3

I have made a Feed The Beast Ultimate server for a couple of friends. When I try to connect to it, it says connection refused:connect, which, according to this post mans that there is no server online, or my router is not port forwarded properly. However, none of these apply. My router is port-forwarded correctly, and it's not a firewall problem either (I tested by disabling Windows Firewall for a couple minutes and failed to log in). I can connect by using my internal IP and localhost on the same computer. I have not tested if the internal IP works on a different computer on the same network. So, given the above information, what could be the problem? Did I forget something?

Port-Fowarding Setup

12
  • Generally speaking you shouldn't use your external IP to connect to your own computer as it's just extra networking. Can your friends connect using that external IP?
    – 3ventic
    Commented Jul 26, 2013 at 16:38
  • @3venticNo, that's the problem.
    – user28379
    Commented Jul 26, 2013 at 16:39
  • If your friends can't connect either then you have a problem with the port forwarding setup, or something else is blocking the IP. Check with some port checking tool if the port is properly opened.
    – 3ventic
    Commented Jul 26, 2013 at 16:44
  • @3ventic see my picture
    – user28379
    Commented Jul 26, 2013 at 16:46
  • 1
    If you open up your cmd.exe (Command prompt) and enter ipconfig, what is listed under IPv4 address? THAT is what you should put in Private IP there.
    – 3ventic
    Commented Jul 26, 2013 at 16:47

2 Answers 2

9

It looks like you have your public IP typed into the Private IP field on your port forwarding setup. The public IP is assigned to your modem/router by your ISP.

You will want to instead put your private/internal IP in that field. This is the IP assigned to your computer by your router. You can find your internal IP (under Windows) by opening cmd.exe and typing ipconfig.
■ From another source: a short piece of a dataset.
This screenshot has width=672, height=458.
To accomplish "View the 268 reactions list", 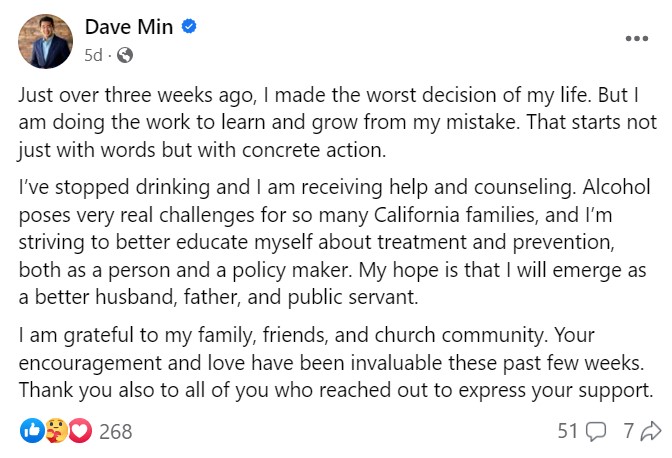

You will look for a line that says:
IPv4 Address.....: 192.168.x.x

Type this whole address into your router's port forwarding configuration as your "Private IP". As Kevin points out in the comments, if the computer you are using as your minecraft server is different from the computer you intend to use to play, this applies to the server computer.

This tells your router that when it is accessed on port 25565, it will forward the information to a specific computer on your network, specifically the one you list in that box. Your friends (outside your network) will still use that public IP to contact you.

7
  • Do this on the machine that is hosting the server. If you have a computer dedicated for your minecraft server, minecraft traffic should go to that one, not your regular computer. If you installed your server on your regular computer, forget what I said :)
    – Kevin
    Commented Jul 26, 2013 at 18:13
  • So I would use 192.168.0.101?
    – user28379
    Commented Jul 26, 2013 at 18:16
  • 1
    @jeffreylin_ if your minecraft server is hosted on the computer that has that ip, yes.
    – Kevin
    Commented Jul 26, 2013 at 18:17
  • @jeffreylin_ Note that 192.168.0.101 is usually a DHCP-assigned dynamic IP and can change, especially if you have multiple computers on your network. To host a server, you should investigate giving your computer a static IP instead of using DHCP, so that your port forwarding rule won't suddenly stop working if your server gets a different IP assigned to it some day. Commented Jul 26, 2013 at 18:25
  • @SevenSidedDie Very true! You should make your internal IP static so your port forward doesn't suddenly stop working one day.
    – Timtech
    Commented Jul 26, 2013 at 21:44
1

You could just set the computer that hosts your minecraft server as DMZ. It's really bad practice, because you basically have no safety net for that computer anymore, but it does do the job.

1
  • 1
    +1 because it works and is probably easier, but I definitely wouldn't recommend it. You can turn DMZ on and off as needed to help mitigate the risks, but setting up port forwarding will be a better idea long term.
    – PeterL
    Commented Jul 26, 2013 at 18:58

You must log in to answer this question.